Gatherings also turned violent in June, when a fight over fireworks broke out at Alki Beach, leaving one person dead and three injured. A drive-by shooting resulted after two groups got into a road-rage incident as another party, advertised through TikTok, was winding down at Golden Gardens. 

Schulkin said last year’s incidents were the most recent in a string of unpermitted events that included amplified music and illegal drinking that sometimes mixed with violence. Police found over 20 rounds after a late-night shooting at Golden Gardens in 2017.

Neighbors in Alki Beach have complained about drag racing and those living near Golden Gardens have filed reports about excessive noise and unpermitted fires, she said. 

Seattle Parks and the Seattle Police Department are working on an agreement in which the parks department pays for officers at the parks on weekend evenings, Schulkin said.  


Already, a handful of people have submitted responses to Seattle Parks’ form soliciting feedback. Two respondents said they live nearby and support the early closure, while four said it will close the park during prime summer twilight hours without addressing the root causes of crime.

During the longest days of the year, sunset in Seattle falls around 9:10 p.m. with light lingering until nearly 10 p.m.

And while designated fire pits will be available beginning May 28, fires must be extinguished by 9:30 p.m. – which is less than an hour after sunsets in June and July.

Colin O’Keefe, who owns a town home in Crown Hill, said that when he was looking for a home in the neighborhood, there was no need to search for a place with a backyard with Golden Gardens just a few minutes away by bike.

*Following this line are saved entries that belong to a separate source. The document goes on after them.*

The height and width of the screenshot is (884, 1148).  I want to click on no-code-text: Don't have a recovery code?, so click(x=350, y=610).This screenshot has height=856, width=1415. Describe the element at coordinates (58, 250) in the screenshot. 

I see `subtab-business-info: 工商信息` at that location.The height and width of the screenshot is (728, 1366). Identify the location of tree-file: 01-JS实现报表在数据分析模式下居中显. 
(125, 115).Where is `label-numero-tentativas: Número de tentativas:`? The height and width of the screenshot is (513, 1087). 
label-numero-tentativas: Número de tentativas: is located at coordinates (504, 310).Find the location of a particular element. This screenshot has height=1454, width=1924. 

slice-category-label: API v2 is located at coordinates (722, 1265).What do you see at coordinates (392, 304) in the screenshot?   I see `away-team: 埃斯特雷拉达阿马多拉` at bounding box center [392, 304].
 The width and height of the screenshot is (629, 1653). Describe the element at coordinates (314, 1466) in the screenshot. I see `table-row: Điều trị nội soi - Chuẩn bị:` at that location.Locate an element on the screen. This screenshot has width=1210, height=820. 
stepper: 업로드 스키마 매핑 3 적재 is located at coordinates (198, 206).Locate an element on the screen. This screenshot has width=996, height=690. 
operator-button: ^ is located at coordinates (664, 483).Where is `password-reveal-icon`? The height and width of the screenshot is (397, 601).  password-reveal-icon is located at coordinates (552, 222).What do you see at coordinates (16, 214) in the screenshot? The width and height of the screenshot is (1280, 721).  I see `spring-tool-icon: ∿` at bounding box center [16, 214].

In almost 10 years, the 35-year-old estimates he has visited Golden Gardens more than a hundred times.

Nothing beats watching the sun set late in summer, the colors changing and rays moving each minute behind the Olympic Mountains, he said. 


O’Keefe, who is planning his wedding reception at Golden Gardens, said he is disappointed about the decision to limit park hours and thinks spending money for police enforcement is a waste. 

“When you lose people like us, who love parks and are the biggest advocates in the world for open space, it kind of feels like you lost the plot,” he said. 

Karen Denine, a 57-year-old ride-hail driver, said police enforcement of the closure may only increase conflict, though she thinks a law enforcement presence in general is a good idea. She views the early closures as an overreaction to isolated events that occurred as pandemic lockdown ended, and that the general public should not be punished for the actions of a few. 

“These beaches are a Seattle institution,” she said. “It’s a part of summer.” 

Denine said she also thinks closing the parks early will negatively affect Alki Beach’s bars, restaurants and the drivers like her who rely on the popularity of the park for business.

Schulkin said the department agrees parks are for everyone, but the violence that has occurred at the two sites is worrisome.


“I hope that people can see that it is our duty to try and do something to make a safer experience for everybody,” she said. 

She said parks commissioners will review feedback along with data to help them decide if the earlier closing times were effective.  

After Sept. 5, Golden Gardens and Alki Beach will return to normal hours and close at 11:30 p.m. while a permanent change is under consideration.